Kurumlar Vergisi 1 Seri Nolu Genel Tebliğinde transfer fiyatlandırması yoluyla örtülü kazanç
dağıtımının ölçümünde; karşılaştırılabilir fiyat yöntemi, maliyet artı yöntemi, yeniden satış fiyatı
yöntemi, kar bölüşüm yöntemi ve net kar marjı yöntemi yöntemlerinin kullanılabileceği belirtilmiştir.

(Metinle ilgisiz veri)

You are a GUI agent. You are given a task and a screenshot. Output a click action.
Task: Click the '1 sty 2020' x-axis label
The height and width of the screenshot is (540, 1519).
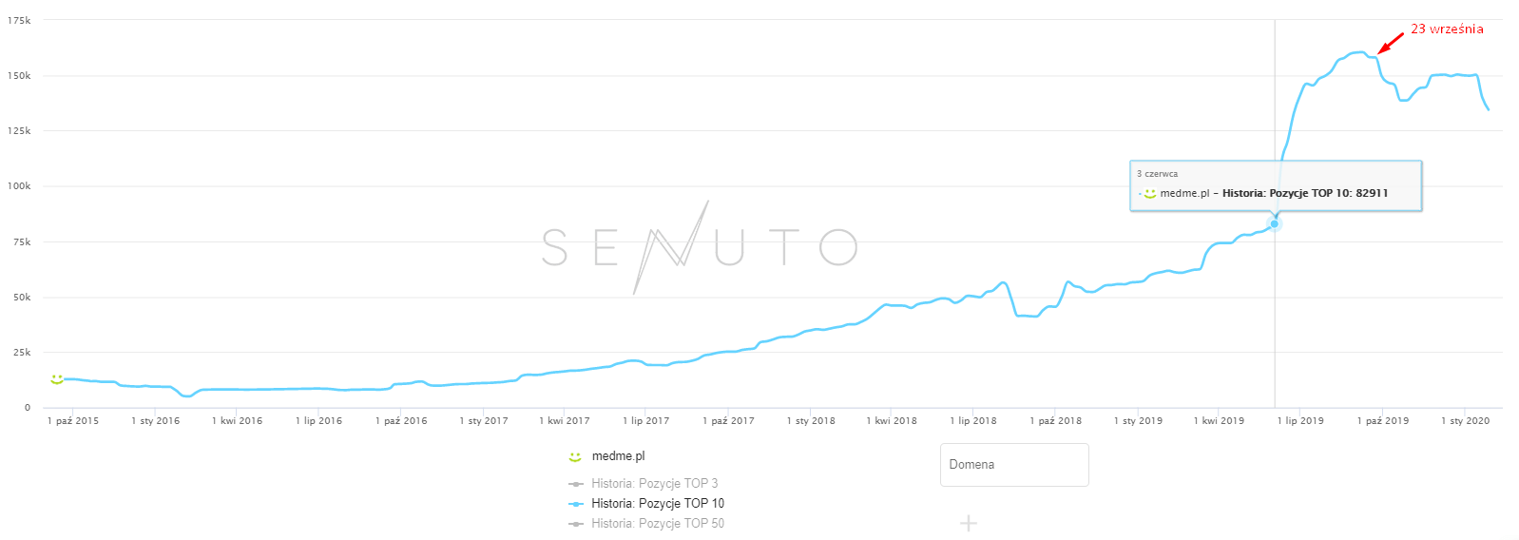click(1465, 420)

Vergi incelemeleri sırasında re’sen tarhiyat gerektiren mezkur kanunun 13. maddesine yönelik
ihlallerde en sık yapılan hatalar, ihlal edilen ilişkili kişi ile gerçekleştirilen işlemle emsal kabul edilen ilişkisiz kişi ile gerçekleştirilen işlemin kıyaslaması sırasında yapılmaktadır. Söz konusu hata fark edilerek vergi mahkemesinde söz konusu vergi inceleme raporuna dava açılmakta ve vergi yargısı tarafından tarhiyat iptal edilmektedir. Böylesi bir neticede ilişkili kişi ile gerçekleştirilen işlemin kanuna aykırı olmasına rağmen ölçüm hatasından dolayı vergi kaybı oluşmaktadır. Örneğin emsal kabul edilen işlem tutarı peşin ve ilişkili kişi ile gerçekleştirilen işlem vadeli ise ilişkili kişi ile gerçekleştirilen işlemden vade farkı ayrıştırılmalıdır. Benzer şekilde emsal alınan işlem tutarı nakliye hariç veya nakliyesi karşı tarafa ait olabilmekte, böyle bir durumda ilişkili kişi ile gerçekleştirilen işlem nakliye dahil fiyat içeriyorsa nakliye tutarı ayrıştırılmalıdır ki karşılaştırılabilir nitelikte olsun. Bu hususlara ek olarak emsal alınan işlem tutarı belli bir süre garanti kapsamıyla birlikte bir satış işlemiyse ama ilişkili kişi ile gerçekleştirilen işlemde herhangi bir garanti mevcut değilse, emsal alınacak işlem tutarından garantiye isabet eden tutar ayrıştırılmalıdır. Özetle kıyas yapılacak işlemler tüm nitelikleri itibariyle aynı koşulları taşımalıdır.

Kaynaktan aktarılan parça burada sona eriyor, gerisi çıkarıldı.